From the listing below, output only the lines starting at the line that has "The width and" and ending at the line that has "Open more options for MrDodgy's tweet", exactly as they appear, ends included.

RECORD EXCERPTS -
■ ■ ■ ■

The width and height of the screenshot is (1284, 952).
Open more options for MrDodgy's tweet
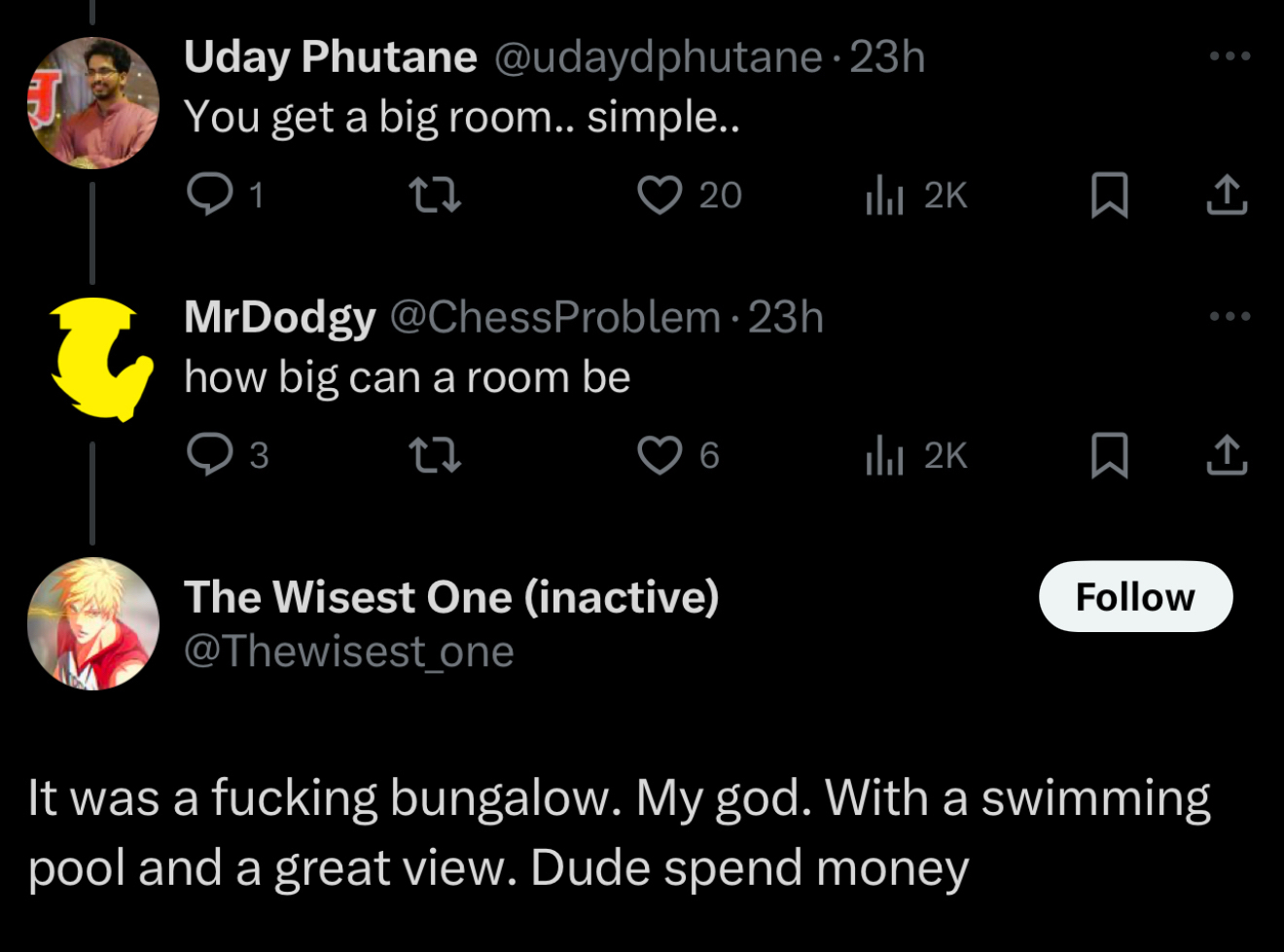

■ ■ ■ ■

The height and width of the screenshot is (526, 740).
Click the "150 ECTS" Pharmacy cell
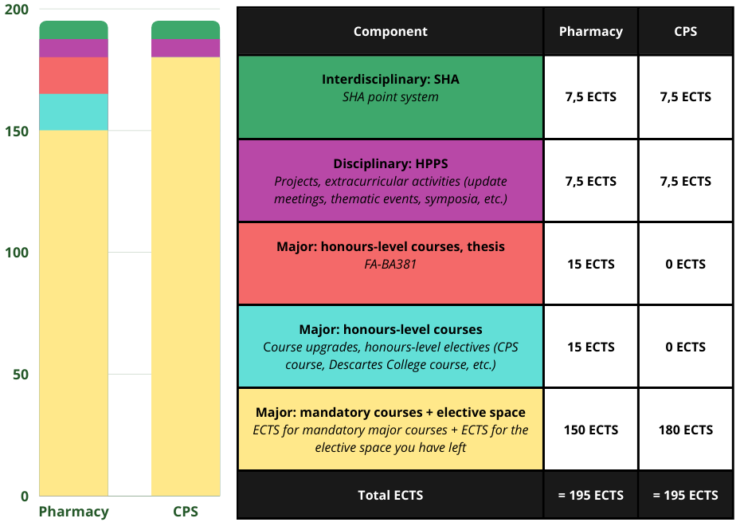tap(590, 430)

■ ■ ■ ■

RESULT OF THE EXERCISE -
The width and height of the screenshot is (1284, 952).
Open more options for MrDodgy's tweet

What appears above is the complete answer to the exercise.